Il Partito dell’Artista scende in campo: terremoto al Quirinale

Scendo in campo perché la politica italiana è una cosa seria”.

Così inizia un tweet di Fedez pubblicato il 15 novembre 2021, cinque giorni dopo il boom mediatico scatenatosi dopo che la La società Zdf Srl, che fa capo all’artista, ha registrato un dominio inattivo con il nome di “Fedezelezioni2023.it”.

Ovviamente dal nome in molti hanno pensato e creduto ad un’effettiva candidatura da parte del rapper alle prossime elezioni, e per qualche giorno non si è parlato d’altro: politici e critici non hanno omesso la loro opinione a riguardo, arrivando addirittura a chiedere un confronto con il presunto candidato.
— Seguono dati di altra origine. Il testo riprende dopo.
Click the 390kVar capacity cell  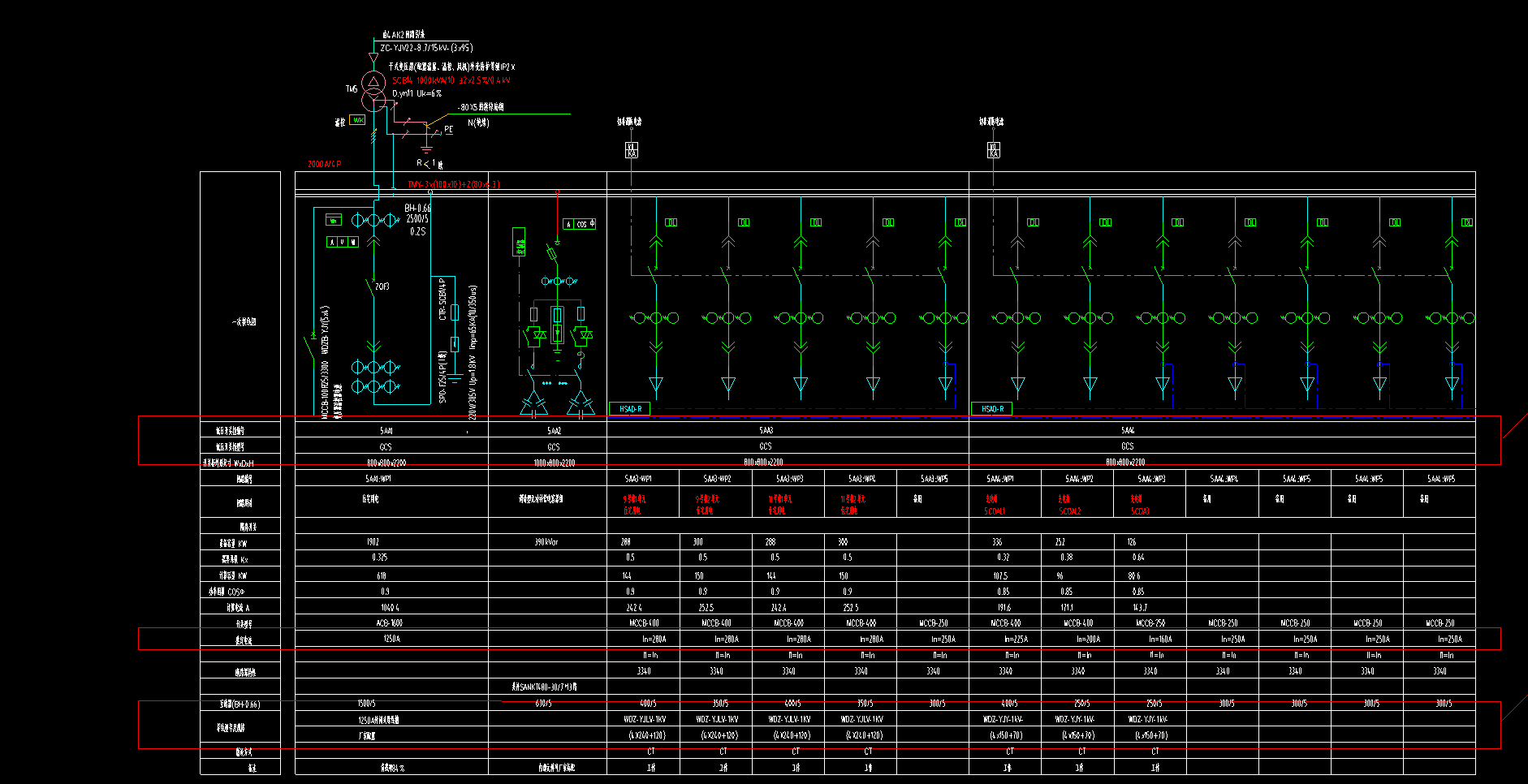coord(546,542)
C’è anche chi lo ha chiamato populista; ma perché tutta questa preoccupazione da parte delle classi politiche?

Analizziamo innanzitutto il fattore voti: Fedez e la moglie Chiara Ferragni vantano circa 38 milioni di follower sui vari social, alle ultime elezioni politiche, del 2018, hanno votato meno di 34 milioni di persone; vien da sé che il bacino di elettori è potenzialmente altissimo, senza contare i radicali astensionisti che si precipitano alle urne ogni qualvolta un nuovo partito si fa portavoce del malcontento di turno.

Se invece ci si sposta sul lato più umano della questione, nell’ultimo periodo il rapper si è dimostrato molto interessato alle tematiche riguardanti i diritti civili, e forse è proprio per questo che ha fatto tremare più di qualche poltrona in parlamento. Se c’è un gap generazionale nella politica italiana, e l’affossamento del DDL Zan lo ha dimostrato, riguarda proprio la salvaguardia dei diritti del cittadino, chiunque esso sia: c’è un vuoto di rappresentanza che il partito dell’artista potrebbe colmare.
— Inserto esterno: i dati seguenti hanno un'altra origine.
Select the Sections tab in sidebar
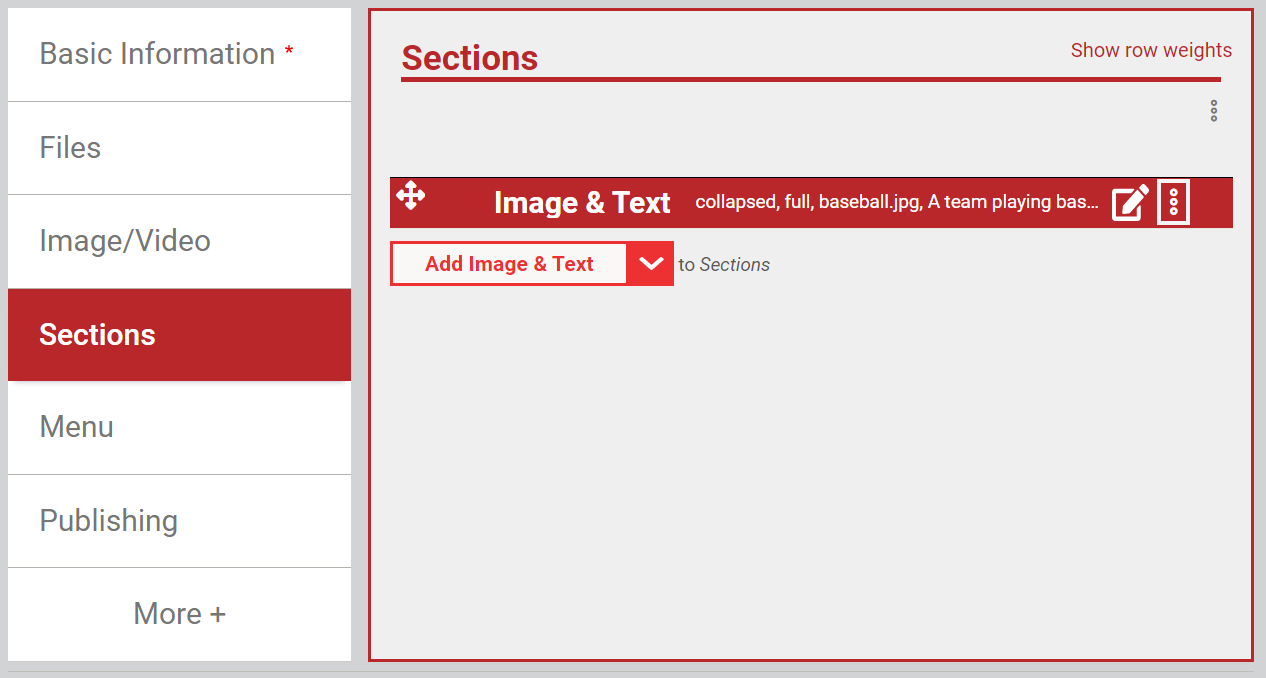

Consideriamo anche l’evoluzione delle modalità di voto: ormai basta un click per firmare referendum o per esprimere il proprio consenso verso qualcosa. Fedez potrebbe inaugurare la stramba figura del politico-influencer, capace di utilizzare il web e i nuovi media in maniera molto più efficace rispetto agli attuali esponenti della vita pubblica.
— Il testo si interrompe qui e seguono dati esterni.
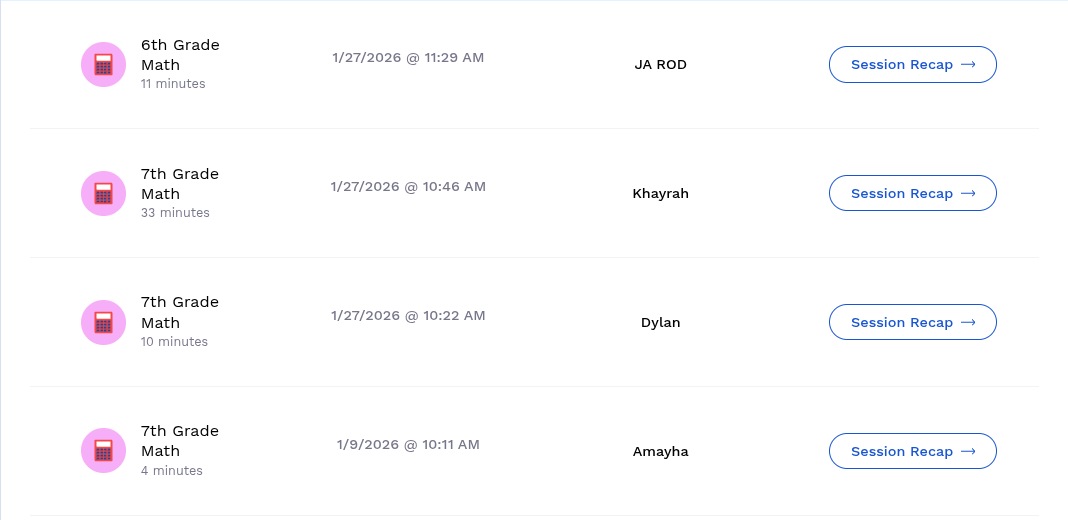Click the calculator icon for JA ROD's session

103,64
Insomma, il PdA va forte; peccato che non esista.
Nel giro di pochi giorni, infatti, si è rivelata solo una mossa promozionale per il suo nuovo album Disumano.

A ciascuno il suo”, diceva Pirandello, mentre Platone sosteneva che “è importante che di politica si occupi chi ha le competenze per farlo”. La politica, però, è cittadinanza attiva ed è giusto che chiunque si voglia interessare ad essa o provare a farne parte non venga giudicato aprioristicamente.